Seçilmiş bölüm:
┄┄┄┄┄┄┄┄┄┄
Bu hafta sonu Arcanın uyuduğu vakitler yeni takıntımız bir PS oyunu “Heavy Rain”. Bir film gibi, ilk birkaç gün teknolojinin ilerlemesine hayranlığımdan (ben en son Sims II oynamıştım) oyuna adapte olamadım, ama izlemesi bile heyecanlı. Bir seri katili bulmaya çalışıyorsun. Dün gece 2’ye doğru oyunu bitirdik ama bence pek başarılı değildik. Yeniden oynamalı. Oynadığın karakteri sen yönlendiriyorsun, seçimin kadar olasılık var. Arca kalktı, tabii daha öğlen. Cehennem sıcağında İzmirde bir atom karınca hem de altı kuru, karnı tok, enerjisi full bir atom karınca nasıl oyalanır? Mesela eline kaşığı önüne çorbayı koyunca en az yarım saat oyalanıyor, bu arada sen “bravo çok güzel yiyorsun” diye cesaretlendirirken iki satır gazete bile okuyabiliyorsun. Ama garibim kendini pek doyuramamış herhalde bizim tavuklu pilavı da mideye indirdi. Ev toplandı, çamaşırlar yıkandı, asıldı, kamyon, puzzle, kudurmaca oynandı. Ama Arca gezmek ister evlere sığamaz. Nitekim sonunda yaygarayı kopardı. Paketledik Arcayı ve öğlenden kalan tavuklu pilavı, doğru Foruma. Vardığımızda akşam 8 di ve hava sıcaklığı 33,5 C idi. Bütün gün evden çıkmamakla ne kadar iyi yaptığımızı anlattık durduk birbirimize. Çocuk tiyatrosu vardı. Tam Arcaya göre, onlarca abla abi, hemen aralarına karıştı, oyuncu “hadi koşacağız” diyor, herkes yerine koşuyor, Arca da. Hemen ortamın adamı oldu. En sevdiği mağaza Zara! Ben hamileyken Zaraya çok gittim herhalde, hemen benimsedi. Koştu, coştu, kabinlere girdi, rafların tozunu üzerindeki hırkalarla aldı. 3-4 defa çıkardık, yine elimizden kurtulup girdi. Bu arada, anne nerde baba nerde arkasına bakmıyor bile! Yürürken bi abla görüyor hoop yön o tarafa çevriliyor. Başka bi abi görüyor, hop o tarafa. Mothercaredeki bütün oyuncakları parmakladı. Artık yorgunluktan tükendiğinde, altı değişti, pijama giyildi, Kipadan süt aldık, ben bardak getirmiştim yanımda, adam pipetle içti! Bazen yapabileceklerini küçümsediğimi hissediyorum. Dönüş yolunda pek tabii aydedeye baka baka uyudu.
┄┄┄┄┄┄┄┄┄┄
Kısa alıştırma A: Lütfen kayıtlarda "The height and" ifadesini içeren satırla açılıp "coord(289,73)" ifadesini içeren satırla kapanan kısmı, iki uç satır da dahil, satır satır aynen aktarın. Resimleri cevaba katmayın.
Seçilmiş bölüm ile kayıtlar ayrı kaynaklardan alınmıştır.

Alıştırma malzemesi:
┄┄┄┄┄┄┄┄┄┄
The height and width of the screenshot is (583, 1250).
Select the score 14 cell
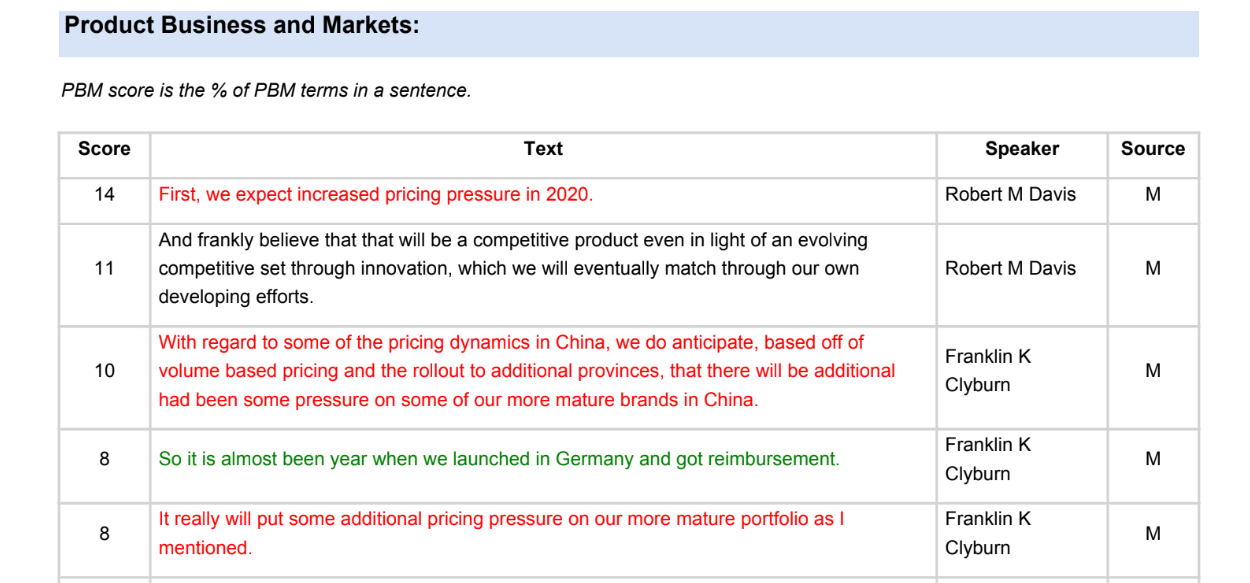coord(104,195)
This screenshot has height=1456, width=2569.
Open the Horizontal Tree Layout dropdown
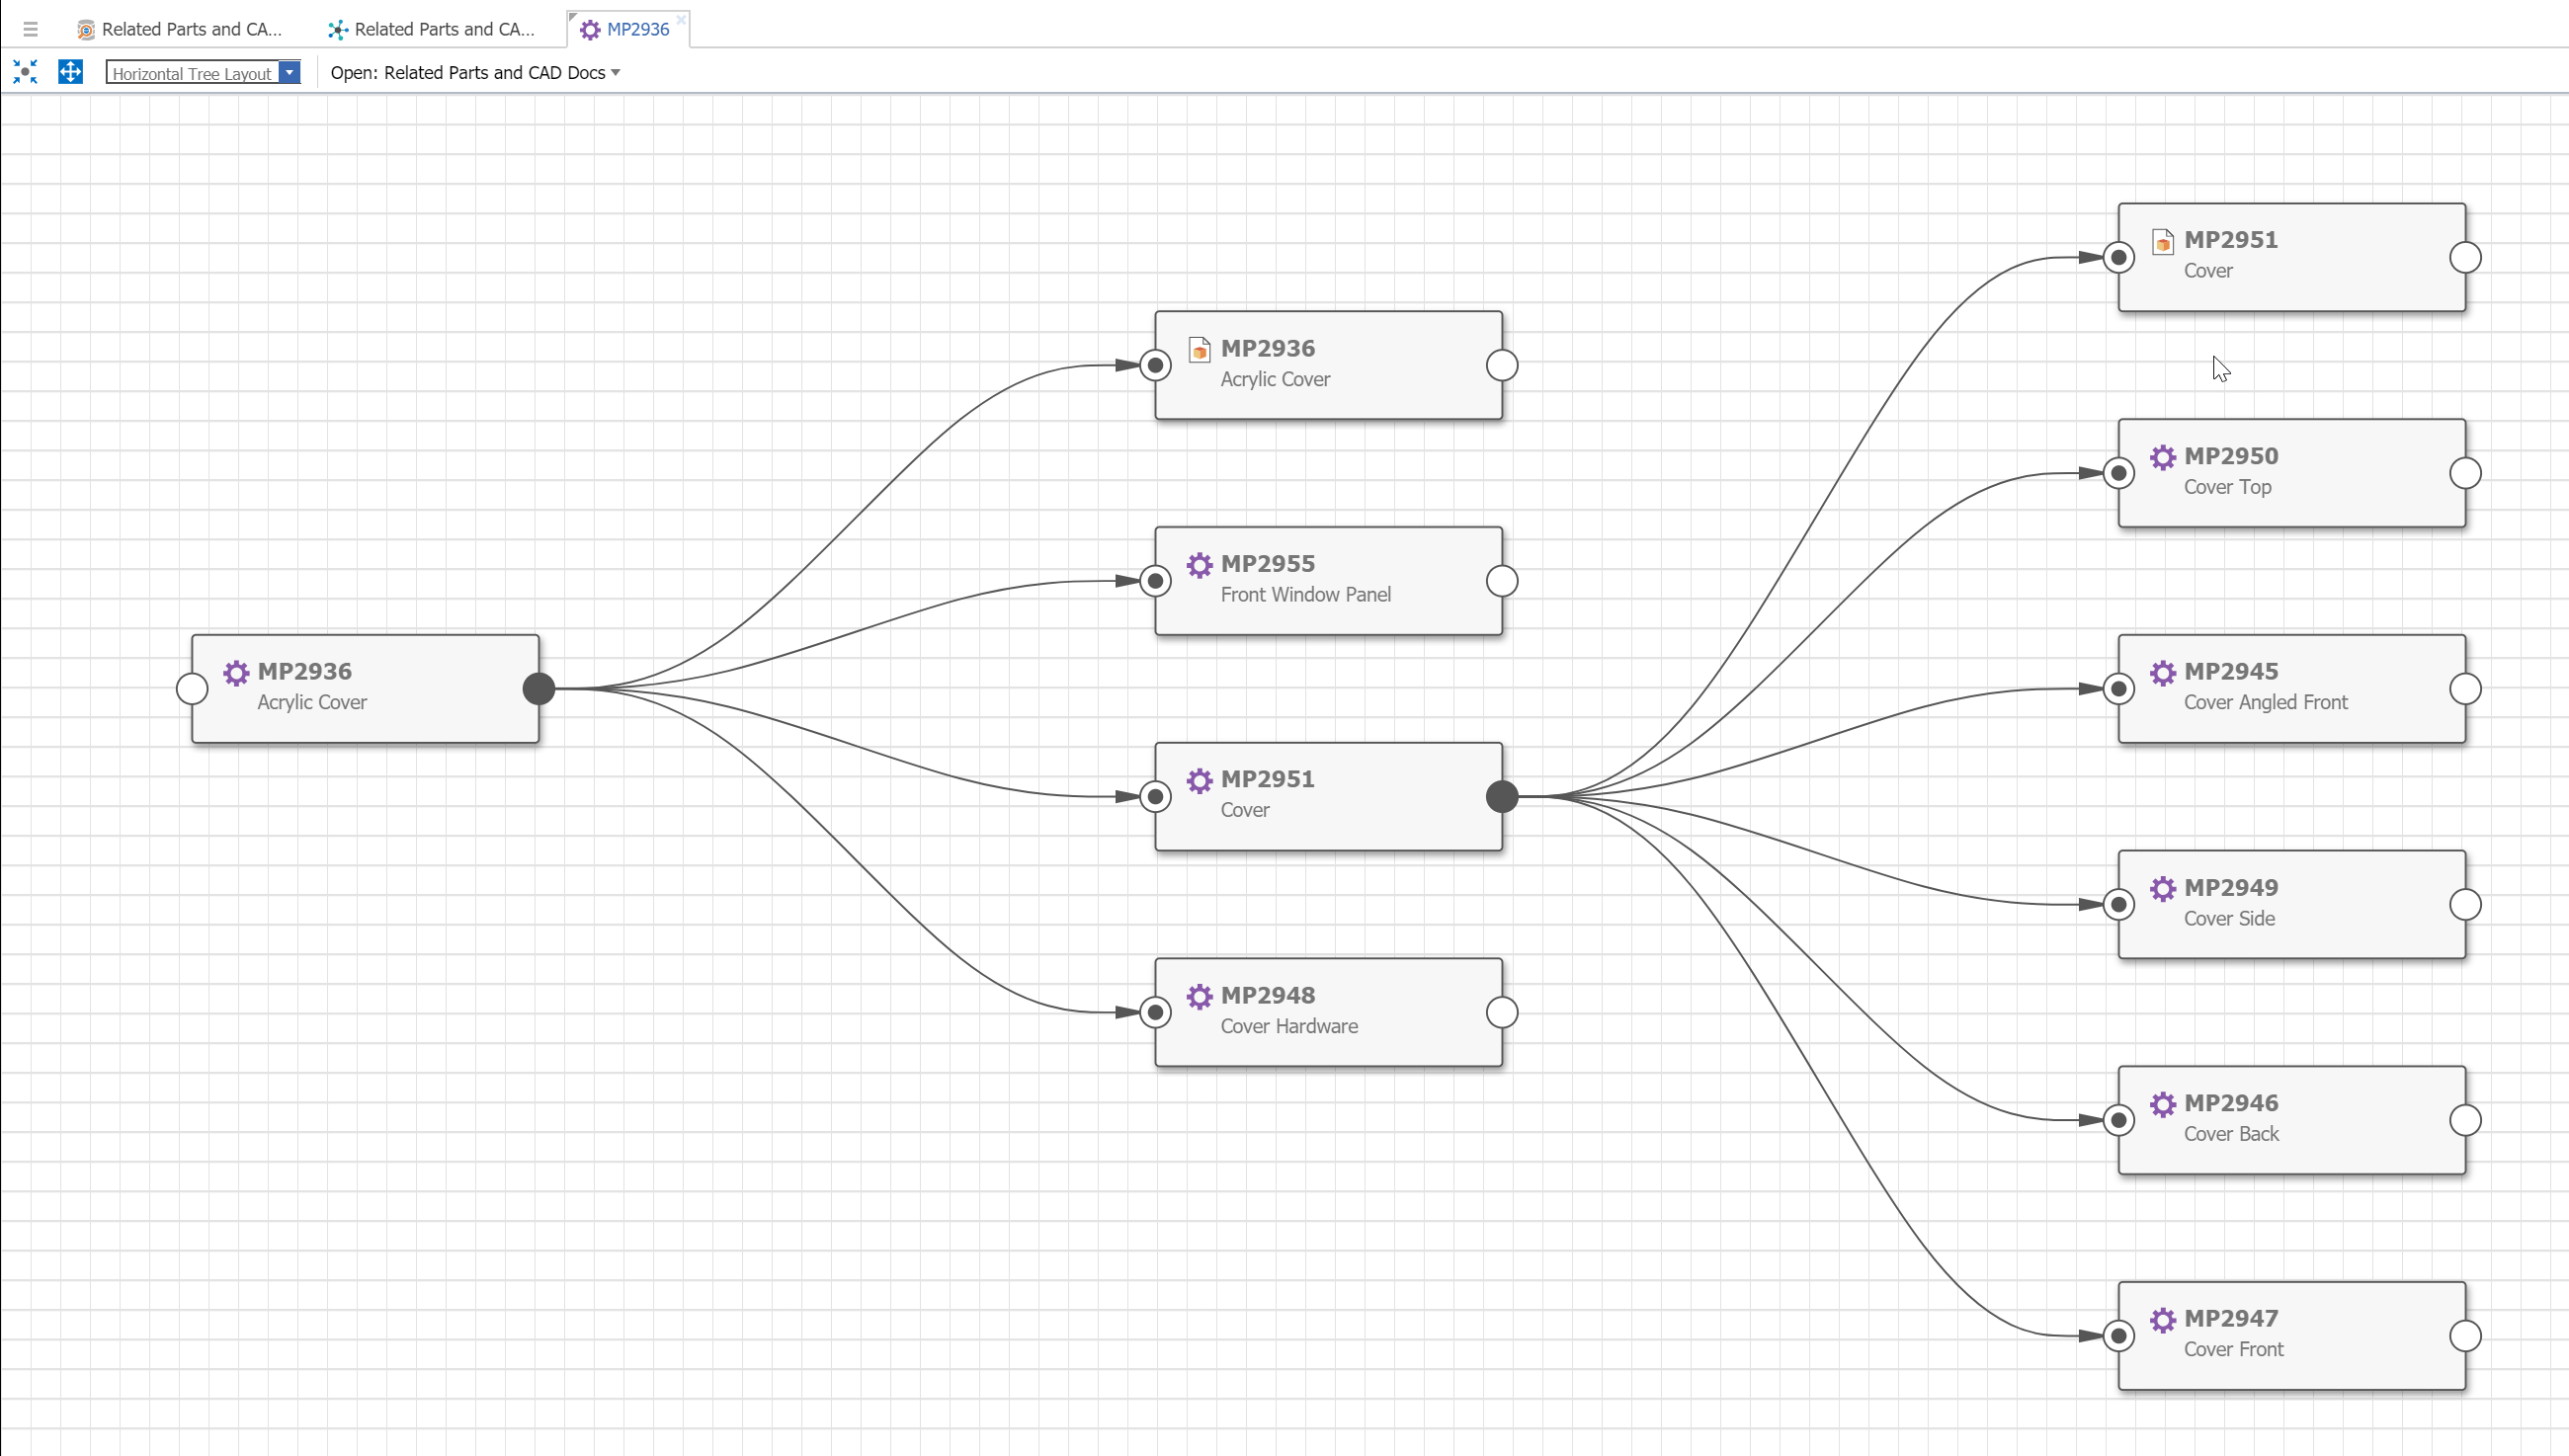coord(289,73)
┄┄┄┄┄┄┄┄┄┄
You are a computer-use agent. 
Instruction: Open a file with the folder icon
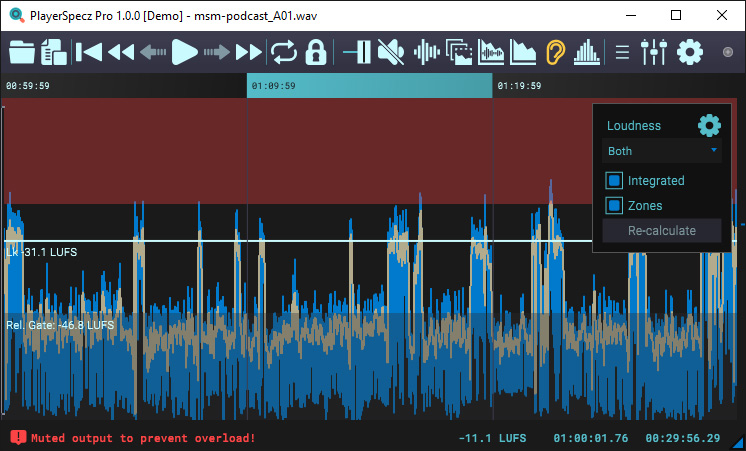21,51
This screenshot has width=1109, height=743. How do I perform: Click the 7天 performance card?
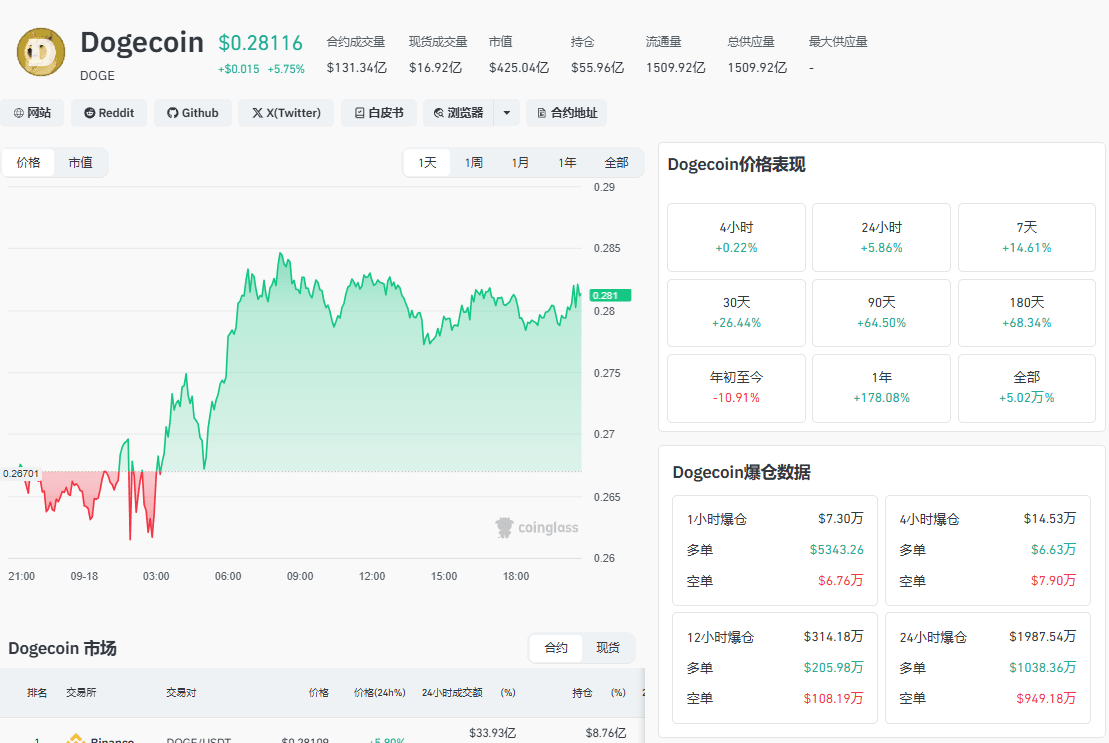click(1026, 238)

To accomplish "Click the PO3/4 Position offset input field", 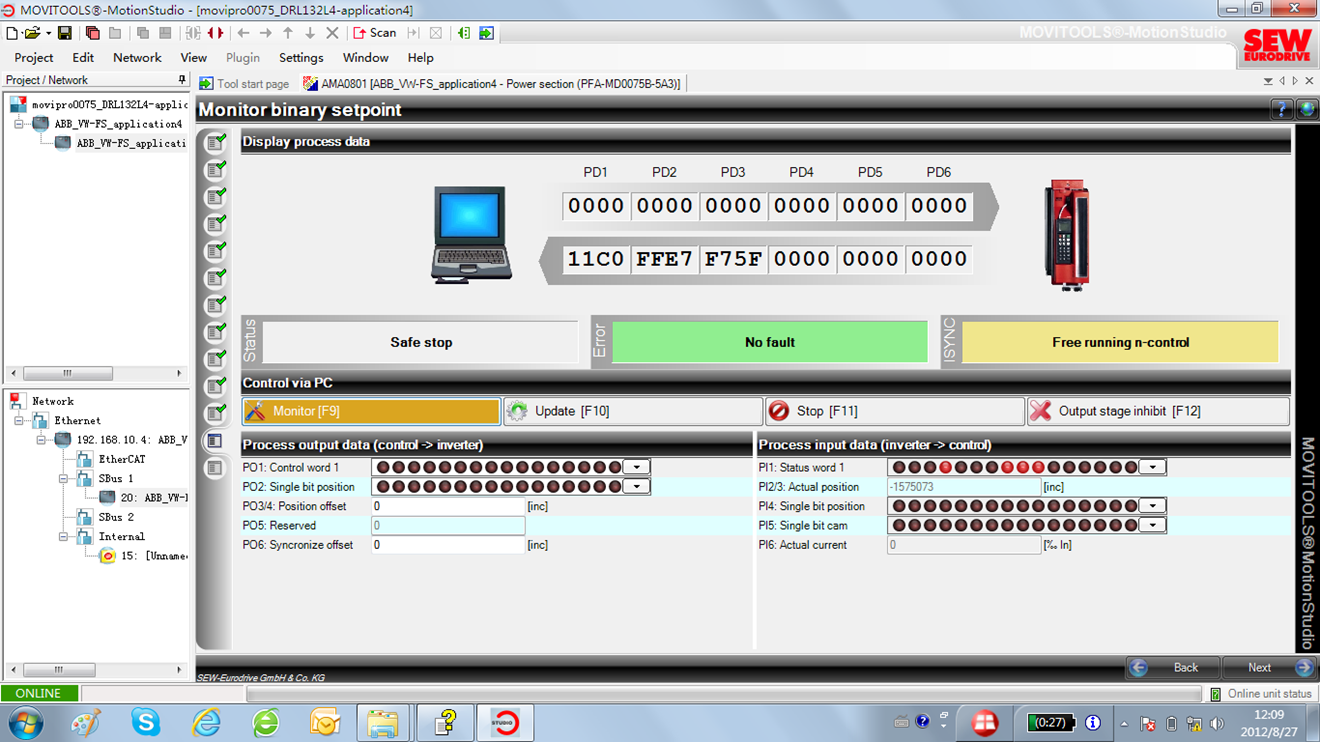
┄┄┄┄┄┄┄┄┄┄
Kısa alıştırma B: Şu ifadelerin seçilmiş bölümle uyuşup uyuşmadığını her biri için evet ya da hayır diyerek belirtin ve kararı veren sözleri bölümden değiştirmeden alıntılayın. (i) Forum'a vardıklarında hava sıcaklığı 33,5 C idi. (ii) Arca'nın en sevdiği mağaza Mothercare'dir. (iii) Oyunu bitirdiklerinde başarılı olduklarını düşünüyorlar.

Son cevap A:
The height and width of the screenshot is (583, 1250).
Select the score 14 cell
coord(104,195)
This screenshot has height=1456, width=2569.
Open the Horizontal Tree Layout dropdown
coord(289,73)

Son cevap B:
(i) Evet: "Vardığımızda akşam 8 di ve hava sıcaklığı 33,5 C idi."
(ii) Hayır: "En sevdiği mağaza Zara!"
(iii) Hayır: "Dün gece 2’ye doğru oyunu bitirdik ama bence pek başarılı değildik."